「走れメロス」を明治維新の人物で構成したドラマ化企画をご用意しました。太宰治の原作の設定を明治維新期の日本に置き換えた配役になります。
明治維新版「走れメロス」配役リスト
- メロス: 坂本龍馬
- 高知出身の志士。友情と正義を重んじる熱血漢。幕府の圧政から民を救うため奔走する。
- セリヌンティウス: 中岡慎太郎
- 坂本龍馬の親友。龍馬が帰れなくても最後まで信じて待ち続ける。
- 王ディオニス: 徳川慶喜
- 最後の将軍。人を信じない孤独な統治者。周囲の裏切りを恐れ、誰も信用していない。
- 王の妹: 篤姫
- 人情深く、兄に人を信じることの大切さを説く。
- 老爺: 勝海舟
- 龍馬に真実を告げる長老的存在。慶喜と龍馬の間を取り持つ役割も果たす。
- 貧しい花嫁: お龍(妻)
- 龍馬が旅の途中で出会い、その後妻となる女性。
- 羊飼い: 西郷隆盛
- 旅の途中で龍馬を助ける。表向きは穏やかな羊飼いだが、内に強い意志を秘めている。
- フィロストラトス: 岩倉具視
- 慶喜の側近。龍馬の行く手を阻もうとする。
- 山賊: 新撰組(近藤勇、土方歳三ら)
- 龍馬の旅を邪魔する敵対勢力。
舞台は江戸から京都への道中、および江戸城。薩長同盟を結んだ龍馬が友の中岡を人質に取られた状況から物語が始まります。
第一章:疑心暗鬼の将軍
慶応三年(1867年)、江戸城の一室。最後の将軍、徳川慶喜は側近の岩倉具視と向き合っていた。窓から差し込む陽光も、慶喜の心の闇を照らすことはできない。
「またか。

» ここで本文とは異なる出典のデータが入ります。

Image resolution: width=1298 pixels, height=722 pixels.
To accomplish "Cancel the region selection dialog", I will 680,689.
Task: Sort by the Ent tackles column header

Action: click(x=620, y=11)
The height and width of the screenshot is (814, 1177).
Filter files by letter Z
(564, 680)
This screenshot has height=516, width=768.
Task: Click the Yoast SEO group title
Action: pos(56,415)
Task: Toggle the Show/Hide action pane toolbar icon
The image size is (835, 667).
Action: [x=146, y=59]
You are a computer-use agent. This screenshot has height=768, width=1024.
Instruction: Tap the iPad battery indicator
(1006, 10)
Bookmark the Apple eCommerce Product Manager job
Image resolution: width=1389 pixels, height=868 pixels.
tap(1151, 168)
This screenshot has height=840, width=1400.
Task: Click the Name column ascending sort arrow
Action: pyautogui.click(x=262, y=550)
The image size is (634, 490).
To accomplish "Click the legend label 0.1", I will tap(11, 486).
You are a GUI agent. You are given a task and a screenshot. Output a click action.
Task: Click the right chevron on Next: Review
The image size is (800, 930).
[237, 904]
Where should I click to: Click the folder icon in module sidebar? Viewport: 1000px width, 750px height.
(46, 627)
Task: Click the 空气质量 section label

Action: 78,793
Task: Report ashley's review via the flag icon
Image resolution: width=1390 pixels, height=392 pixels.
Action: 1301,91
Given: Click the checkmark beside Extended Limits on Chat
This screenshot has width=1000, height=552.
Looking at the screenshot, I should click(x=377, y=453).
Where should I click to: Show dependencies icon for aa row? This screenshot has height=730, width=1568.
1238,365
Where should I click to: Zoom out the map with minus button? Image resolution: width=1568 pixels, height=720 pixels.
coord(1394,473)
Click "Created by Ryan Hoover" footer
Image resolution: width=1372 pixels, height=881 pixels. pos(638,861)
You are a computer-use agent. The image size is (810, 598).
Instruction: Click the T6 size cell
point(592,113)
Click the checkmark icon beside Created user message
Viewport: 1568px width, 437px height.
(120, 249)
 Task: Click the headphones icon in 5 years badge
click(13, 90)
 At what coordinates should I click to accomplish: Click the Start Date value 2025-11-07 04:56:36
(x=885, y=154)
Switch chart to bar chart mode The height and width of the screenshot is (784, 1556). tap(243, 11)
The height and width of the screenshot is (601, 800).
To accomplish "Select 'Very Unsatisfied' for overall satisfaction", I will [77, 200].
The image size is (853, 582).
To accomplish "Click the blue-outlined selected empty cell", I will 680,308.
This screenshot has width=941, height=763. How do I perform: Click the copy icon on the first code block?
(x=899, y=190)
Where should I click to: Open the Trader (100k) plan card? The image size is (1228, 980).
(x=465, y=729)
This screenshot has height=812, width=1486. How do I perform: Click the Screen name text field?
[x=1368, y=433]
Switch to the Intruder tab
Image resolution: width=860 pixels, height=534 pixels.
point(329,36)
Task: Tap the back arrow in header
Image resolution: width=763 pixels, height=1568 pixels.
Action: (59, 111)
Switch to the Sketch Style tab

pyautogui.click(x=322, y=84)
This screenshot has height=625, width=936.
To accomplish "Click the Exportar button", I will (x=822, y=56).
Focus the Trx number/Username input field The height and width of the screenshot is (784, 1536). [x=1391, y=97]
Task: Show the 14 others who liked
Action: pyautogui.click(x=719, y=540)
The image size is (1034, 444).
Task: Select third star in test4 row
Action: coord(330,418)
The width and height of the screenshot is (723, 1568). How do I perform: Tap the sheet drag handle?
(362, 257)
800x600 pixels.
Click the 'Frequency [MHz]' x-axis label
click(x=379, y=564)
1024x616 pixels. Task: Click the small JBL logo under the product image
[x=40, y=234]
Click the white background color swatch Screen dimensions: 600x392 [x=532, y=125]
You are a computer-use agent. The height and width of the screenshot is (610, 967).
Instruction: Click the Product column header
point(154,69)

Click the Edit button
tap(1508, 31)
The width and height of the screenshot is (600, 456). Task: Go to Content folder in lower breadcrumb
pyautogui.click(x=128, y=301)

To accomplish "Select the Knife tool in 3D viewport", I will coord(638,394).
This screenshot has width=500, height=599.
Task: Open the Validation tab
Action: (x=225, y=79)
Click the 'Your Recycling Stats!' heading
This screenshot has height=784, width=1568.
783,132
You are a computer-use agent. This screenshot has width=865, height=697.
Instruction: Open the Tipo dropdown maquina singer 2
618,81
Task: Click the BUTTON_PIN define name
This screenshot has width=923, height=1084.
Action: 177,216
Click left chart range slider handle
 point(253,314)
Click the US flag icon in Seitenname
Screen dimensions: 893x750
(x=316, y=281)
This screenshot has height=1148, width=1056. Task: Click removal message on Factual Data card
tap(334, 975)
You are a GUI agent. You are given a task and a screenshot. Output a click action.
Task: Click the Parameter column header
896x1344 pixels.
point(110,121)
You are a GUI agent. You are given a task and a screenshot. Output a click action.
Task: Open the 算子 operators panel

また謀反人が現れたか」
慶喜の声は低く、冷たかった。開国から十数年、日本は大きく揺れていた。薩摩、長州を中心とした勢力は徳川幕府の打倒を目指し、その先頭に立つのは「竜」の名を持つ男だった。
「はい、坂本龍馬と申す者でございます。薩長同盟を仲介した男です。今回は同志の者と共に京から江戸へ向かう途中を捕らえました」
「連れよ。会って問いただしたい」
広間に引き出された男は、三十歳前後。鋭い眼光と、不敵な笑みを浮かべていた。手には縄が巻かれている。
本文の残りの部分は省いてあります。